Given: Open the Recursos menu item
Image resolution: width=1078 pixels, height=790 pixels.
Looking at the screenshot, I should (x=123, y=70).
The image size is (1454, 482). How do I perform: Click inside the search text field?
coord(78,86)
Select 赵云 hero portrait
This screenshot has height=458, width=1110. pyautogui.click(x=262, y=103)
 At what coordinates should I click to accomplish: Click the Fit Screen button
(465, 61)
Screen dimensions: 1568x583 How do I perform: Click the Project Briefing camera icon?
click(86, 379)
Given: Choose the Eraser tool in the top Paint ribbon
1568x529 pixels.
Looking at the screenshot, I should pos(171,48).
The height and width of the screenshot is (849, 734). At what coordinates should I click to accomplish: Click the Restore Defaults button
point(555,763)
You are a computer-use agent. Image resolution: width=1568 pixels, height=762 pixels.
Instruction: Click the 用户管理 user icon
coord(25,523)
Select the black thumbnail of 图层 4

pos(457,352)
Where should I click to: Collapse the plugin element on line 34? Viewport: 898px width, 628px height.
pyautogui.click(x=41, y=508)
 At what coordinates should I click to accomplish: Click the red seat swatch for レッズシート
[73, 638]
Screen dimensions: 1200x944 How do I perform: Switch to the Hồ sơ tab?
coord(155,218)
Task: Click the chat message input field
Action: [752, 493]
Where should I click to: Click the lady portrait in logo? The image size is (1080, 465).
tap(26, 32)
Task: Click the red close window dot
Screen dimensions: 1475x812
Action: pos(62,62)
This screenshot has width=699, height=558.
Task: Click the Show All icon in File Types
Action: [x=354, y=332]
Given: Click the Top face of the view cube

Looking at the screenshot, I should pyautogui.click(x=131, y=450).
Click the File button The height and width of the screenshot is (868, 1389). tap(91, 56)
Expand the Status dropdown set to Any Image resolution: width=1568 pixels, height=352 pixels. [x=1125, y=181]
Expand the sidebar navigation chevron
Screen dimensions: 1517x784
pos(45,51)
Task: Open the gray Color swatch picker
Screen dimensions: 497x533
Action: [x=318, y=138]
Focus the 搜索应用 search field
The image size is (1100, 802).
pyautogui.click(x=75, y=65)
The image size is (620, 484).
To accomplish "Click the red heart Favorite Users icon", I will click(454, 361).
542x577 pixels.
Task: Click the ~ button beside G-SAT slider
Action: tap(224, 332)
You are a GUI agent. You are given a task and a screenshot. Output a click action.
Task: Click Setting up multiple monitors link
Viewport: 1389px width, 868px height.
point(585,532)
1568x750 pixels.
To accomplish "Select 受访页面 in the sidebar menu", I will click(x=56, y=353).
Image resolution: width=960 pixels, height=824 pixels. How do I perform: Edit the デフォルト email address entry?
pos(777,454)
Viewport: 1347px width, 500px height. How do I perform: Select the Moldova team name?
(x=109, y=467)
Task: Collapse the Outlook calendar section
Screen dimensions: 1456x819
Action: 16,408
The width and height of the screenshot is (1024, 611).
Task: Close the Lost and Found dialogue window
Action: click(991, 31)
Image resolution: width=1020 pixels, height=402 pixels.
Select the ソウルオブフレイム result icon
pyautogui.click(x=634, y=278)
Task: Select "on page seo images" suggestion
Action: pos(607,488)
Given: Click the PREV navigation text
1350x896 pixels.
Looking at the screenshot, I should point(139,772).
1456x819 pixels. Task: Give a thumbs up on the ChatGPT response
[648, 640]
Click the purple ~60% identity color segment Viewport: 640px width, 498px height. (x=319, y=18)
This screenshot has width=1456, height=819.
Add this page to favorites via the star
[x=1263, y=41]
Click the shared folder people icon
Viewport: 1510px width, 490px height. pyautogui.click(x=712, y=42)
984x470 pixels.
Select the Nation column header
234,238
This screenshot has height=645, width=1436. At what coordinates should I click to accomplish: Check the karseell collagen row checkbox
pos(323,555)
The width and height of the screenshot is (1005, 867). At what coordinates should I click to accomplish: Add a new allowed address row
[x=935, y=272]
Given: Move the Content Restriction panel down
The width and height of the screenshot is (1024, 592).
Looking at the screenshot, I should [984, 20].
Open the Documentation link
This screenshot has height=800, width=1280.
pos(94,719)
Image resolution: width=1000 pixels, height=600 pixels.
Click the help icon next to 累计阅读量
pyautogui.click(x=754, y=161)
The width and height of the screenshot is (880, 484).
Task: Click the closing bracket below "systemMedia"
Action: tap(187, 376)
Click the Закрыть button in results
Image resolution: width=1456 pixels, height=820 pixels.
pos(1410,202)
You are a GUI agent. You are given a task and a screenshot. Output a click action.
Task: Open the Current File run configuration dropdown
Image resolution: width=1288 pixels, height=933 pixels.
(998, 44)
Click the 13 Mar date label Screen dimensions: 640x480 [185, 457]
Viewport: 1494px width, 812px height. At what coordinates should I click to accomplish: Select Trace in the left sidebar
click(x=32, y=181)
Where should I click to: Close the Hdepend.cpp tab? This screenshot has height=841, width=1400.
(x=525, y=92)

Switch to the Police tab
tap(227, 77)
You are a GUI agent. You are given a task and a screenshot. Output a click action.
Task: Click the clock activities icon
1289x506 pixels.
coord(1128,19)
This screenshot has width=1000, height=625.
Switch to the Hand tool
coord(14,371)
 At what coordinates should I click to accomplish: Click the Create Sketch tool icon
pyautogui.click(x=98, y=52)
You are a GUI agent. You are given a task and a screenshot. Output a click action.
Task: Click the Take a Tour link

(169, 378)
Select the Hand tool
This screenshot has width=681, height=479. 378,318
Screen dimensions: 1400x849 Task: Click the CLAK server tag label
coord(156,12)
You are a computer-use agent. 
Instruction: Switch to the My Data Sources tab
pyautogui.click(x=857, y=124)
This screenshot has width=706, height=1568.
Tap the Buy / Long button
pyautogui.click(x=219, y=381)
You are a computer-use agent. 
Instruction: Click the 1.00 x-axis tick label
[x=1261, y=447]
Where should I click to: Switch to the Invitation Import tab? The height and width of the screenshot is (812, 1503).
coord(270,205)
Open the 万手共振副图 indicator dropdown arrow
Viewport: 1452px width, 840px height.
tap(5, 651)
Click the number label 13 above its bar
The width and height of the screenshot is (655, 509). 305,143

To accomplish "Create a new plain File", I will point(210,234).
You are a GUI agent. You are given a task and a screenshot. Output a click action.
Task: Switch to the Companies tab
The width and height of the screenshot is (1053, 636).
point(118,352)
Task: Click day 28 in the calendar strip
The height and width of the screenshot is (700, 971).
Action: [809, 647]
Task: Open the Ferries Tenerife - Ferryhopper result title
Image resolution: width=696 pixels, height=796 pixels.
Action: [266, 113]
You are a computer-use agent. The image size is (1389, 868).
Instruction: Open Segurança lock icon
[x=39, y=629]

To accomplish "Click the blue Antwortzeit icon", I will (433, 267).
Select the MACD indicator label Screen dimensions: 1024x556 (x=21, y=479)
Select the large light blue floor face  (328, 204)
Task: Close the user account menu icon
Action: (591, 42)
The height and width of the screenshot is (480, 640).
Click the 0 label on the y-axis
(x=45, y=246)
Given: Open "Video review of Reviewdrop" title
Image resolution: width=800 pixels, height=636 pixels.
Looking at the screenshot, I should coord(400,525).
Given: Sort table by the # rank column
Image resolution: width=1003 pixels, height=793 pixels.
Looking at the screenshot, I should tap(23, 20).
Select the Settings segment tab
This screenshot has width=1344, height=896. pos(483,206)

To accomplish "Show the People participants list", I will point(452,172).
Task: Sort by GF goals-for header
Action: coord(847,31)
────────────────────
| YOUR TASK |
Pick out every line in the items above that contains the word "Where".

| RESULT BELOW |
Where should I click to: Collapse the plugin element on line 34? Viewport: 898px width, 628px height.
Where should I click to: Click the lady portrait in logo? The image size is (1080, 465).
Where should I click to: Close the Hdepend.cpp tab? This screenshot has height=841, width=1400.
Where should I click to: Switch to the Invitation Import tab? The height and width of the screenshot is (812, 1503).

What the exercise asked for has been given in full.